ASSIGNED TASK. With the pictures left out, transcribe exactly the lines from the one with "The image size" through the end of the data.

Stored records
________________________
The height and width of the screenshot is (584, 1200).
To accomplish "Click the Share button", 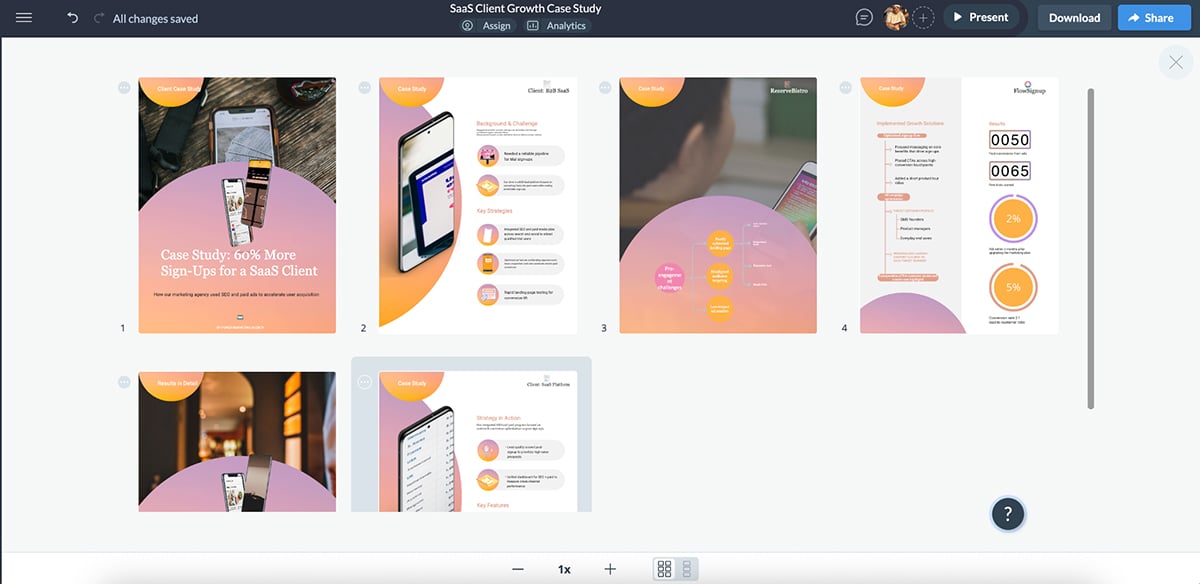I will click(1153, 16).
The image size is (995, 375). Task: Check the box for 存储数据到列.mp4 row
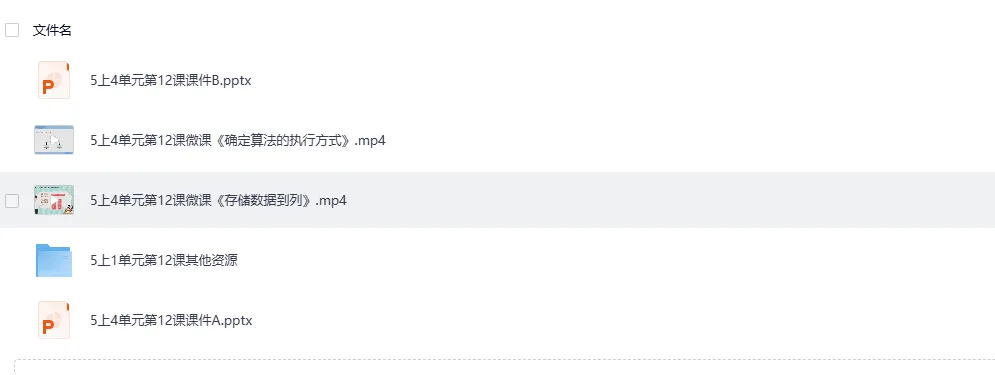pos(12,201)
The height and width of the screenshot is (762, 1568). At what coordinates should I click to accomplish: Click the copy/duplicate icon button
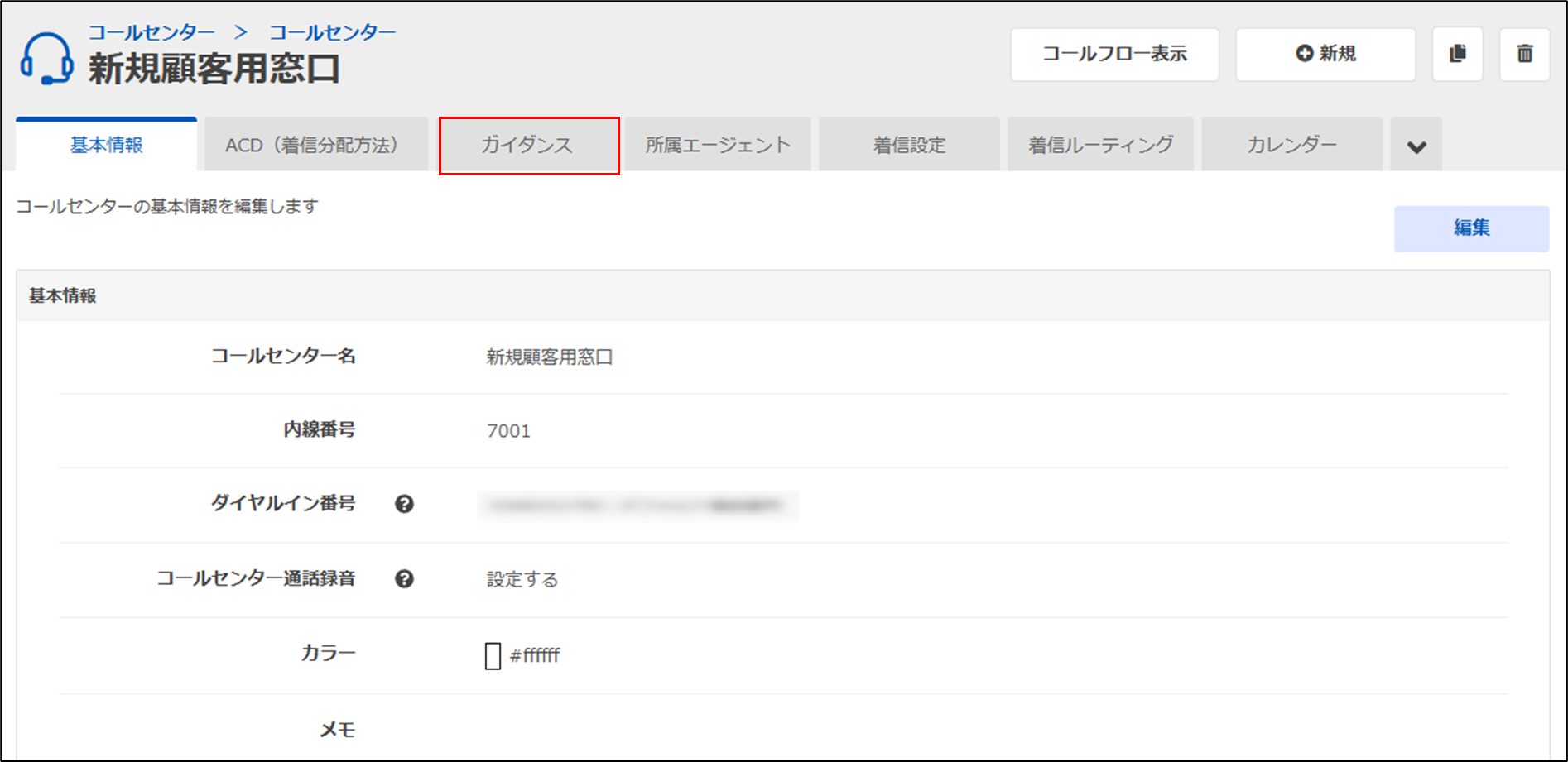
________________________
TASK SOLUTION.
The image size is (995, 375). Task: Check the box for 存储数据到列.mp4 row
pos(12,201)
The height and width of the screenshot is (762, 1568). At what coordinates should I click to accomplish: Click the copy/duplicate icon button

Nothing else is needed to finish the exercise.